▶ _What this task involves_: List every line below that contains the string "with".

[Interface element records]
-.-.-

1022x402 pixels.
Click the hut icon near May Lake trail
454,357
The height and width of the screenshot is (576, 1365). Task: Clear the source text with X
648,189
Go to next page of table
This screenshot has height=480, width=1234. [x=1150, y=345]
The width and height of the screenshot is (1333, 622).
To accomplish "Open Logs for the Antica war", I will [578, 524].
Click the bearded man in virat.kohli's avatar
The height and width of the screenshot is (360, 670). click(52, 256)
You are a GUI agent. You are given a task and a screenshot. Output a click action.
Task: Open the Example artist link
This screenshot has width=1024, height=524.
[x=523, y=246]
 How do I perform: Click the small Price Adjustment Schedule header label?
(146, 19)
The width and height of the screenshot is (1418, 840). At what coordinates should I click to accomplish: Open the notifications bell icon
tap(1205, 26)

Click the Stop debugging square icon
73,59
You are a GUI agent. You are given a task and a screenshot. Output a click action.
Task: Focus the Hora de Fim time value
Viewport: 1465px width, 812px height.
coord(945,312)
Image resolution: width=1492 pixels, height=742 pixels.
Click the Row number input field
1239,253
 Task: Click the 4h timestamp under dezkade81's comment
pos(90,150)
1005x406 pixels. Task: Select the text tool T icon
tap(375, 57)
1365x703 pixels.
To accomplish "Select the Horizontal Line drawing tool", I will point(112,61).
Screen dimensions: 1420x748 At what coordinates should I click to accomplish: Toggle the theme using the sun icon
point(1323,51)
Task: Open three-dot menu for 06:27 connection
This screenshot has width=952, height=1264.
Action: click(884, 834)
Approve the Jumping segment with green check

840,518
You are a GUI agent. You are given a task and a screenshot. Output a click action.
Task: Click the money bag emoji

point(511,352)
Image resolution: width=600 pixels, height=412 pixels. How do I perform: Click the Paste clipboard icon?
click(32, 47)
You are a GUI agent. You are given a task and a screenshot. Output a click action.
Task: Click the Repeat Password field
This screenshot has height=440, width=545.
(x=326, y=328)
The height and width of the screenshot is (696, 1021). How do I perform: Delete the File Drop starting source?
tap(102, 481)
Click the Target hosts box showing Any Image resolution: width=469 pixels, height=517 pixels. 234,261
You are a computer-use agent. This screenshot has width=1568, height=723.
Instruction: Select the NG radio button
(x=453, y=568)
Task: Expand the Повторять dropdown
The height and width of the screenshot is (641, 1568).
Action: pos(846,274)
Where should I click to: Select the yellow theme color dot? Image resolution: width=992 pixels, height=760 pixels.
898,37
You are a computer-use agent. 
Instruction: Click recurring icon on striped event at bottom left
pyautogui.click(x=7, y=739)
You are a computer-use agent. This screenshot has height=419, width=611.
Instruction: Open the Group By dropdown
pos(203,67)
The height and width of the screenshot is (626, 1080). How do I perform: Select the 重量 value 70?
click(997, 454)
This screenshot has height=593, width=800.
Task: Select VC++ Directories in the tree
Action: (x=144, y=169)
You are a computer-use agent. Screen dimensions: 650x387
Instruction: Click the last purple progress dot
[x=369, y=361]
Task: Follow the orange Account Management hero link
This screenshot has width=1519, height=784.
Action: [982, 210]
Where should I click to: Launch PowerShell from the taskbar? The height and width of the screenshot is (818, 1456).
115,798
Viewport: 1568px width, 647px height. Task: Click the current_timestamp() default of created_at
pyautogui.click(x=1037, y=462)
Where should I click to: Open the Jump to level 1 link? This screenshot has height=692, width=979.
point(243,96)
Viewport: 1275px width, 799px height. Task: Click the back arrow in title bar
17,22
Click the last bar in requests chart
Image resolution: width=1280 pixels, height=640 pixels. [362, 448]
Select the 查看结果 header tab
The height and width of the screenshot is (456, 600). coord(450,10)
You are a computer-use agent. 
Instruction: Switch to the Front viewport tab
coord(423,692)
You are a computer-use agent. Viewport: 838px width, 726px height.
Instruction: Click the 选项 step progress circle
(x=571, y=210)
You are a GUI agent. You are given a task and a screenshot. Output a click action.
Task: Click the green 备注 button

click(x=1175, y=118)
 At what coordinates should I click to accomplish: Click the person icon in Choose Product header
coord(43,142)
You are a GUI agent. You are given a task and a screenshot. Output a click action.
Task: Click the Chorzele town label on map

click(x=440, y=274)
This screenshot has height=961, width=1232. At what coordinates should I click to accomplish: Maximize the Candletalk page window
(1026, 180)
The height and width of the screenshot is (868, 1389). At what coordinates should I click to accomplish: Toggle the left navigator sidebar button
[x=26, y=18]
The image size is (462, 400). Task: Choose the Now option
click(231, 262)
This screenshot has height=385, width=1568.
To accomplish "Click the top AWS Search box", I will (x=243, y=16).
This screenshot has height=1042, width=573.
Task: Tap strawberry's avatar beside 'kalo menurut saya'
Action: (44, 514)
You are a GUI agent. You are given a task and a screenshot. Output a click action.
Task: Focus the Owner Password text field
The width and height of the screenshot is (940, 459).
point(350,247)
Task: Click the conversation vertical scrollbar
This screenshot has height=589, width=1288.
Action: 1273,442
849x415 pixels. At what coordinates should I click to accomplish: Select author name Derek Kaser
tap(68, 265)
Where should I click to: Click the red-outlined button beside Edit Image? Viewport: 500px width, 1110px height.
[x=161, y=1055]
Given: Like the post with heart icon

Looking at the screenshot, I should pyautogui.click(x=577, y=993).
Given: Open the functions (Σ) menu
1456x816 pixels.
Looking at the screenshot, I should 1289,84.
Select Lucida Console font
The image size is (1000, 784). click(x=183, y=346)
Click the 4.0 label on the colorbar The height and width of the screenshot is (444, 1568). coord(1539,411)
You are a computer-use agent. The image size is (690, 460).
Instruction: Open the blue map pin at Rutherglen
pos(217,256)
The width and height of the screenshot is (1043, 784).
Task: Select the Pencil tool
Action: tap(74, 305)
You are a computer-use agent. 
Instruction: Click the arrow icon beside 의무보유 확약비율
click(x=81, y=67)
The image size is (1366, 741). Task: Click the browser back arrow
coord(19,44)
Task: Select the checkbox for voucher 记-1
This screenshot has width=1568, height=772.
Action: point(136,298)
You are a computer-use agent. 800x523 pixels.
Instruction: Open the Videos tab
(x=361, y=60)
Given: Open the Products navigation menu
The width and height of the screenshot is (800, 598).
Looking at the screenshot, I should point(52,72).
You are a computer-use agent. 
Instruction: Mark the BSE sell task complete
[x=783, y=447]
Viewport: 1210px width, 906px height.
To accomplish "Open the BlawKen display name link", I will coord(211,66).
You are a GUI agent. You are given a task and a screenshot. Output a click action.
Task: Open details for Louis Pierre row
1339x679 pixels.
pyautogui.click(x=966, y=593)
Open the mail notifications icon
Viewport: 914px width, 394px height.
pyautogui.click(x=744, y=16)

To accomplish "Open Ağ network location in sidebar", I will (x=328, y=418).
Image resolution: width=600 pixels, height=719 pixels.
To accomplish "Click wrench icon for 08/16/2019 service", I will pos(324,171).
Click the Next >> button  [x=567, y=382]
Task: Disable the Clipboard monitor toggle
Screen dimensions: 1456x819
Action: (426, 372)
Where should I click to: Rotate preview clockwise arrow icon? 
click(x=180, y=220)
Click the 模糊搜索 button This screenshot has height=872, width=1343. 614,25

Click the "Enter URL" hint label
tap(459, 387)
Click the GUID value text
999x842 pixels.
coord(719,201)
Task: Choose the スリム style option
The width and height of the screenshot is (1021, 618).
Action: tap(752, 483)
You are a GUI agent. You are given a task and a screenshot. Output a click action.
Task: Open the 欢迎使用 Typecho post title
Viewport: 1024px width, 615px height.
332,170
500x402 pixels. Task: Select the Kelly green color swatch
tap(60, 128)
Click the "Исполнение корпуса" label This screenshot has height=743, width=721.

-.-.-

▶ _Answer_:
The height and width of the screenshot is (576, 1365). Task: Clear the source text with X
Approve the Jumping segment with green check
Given: Like the post with heart icon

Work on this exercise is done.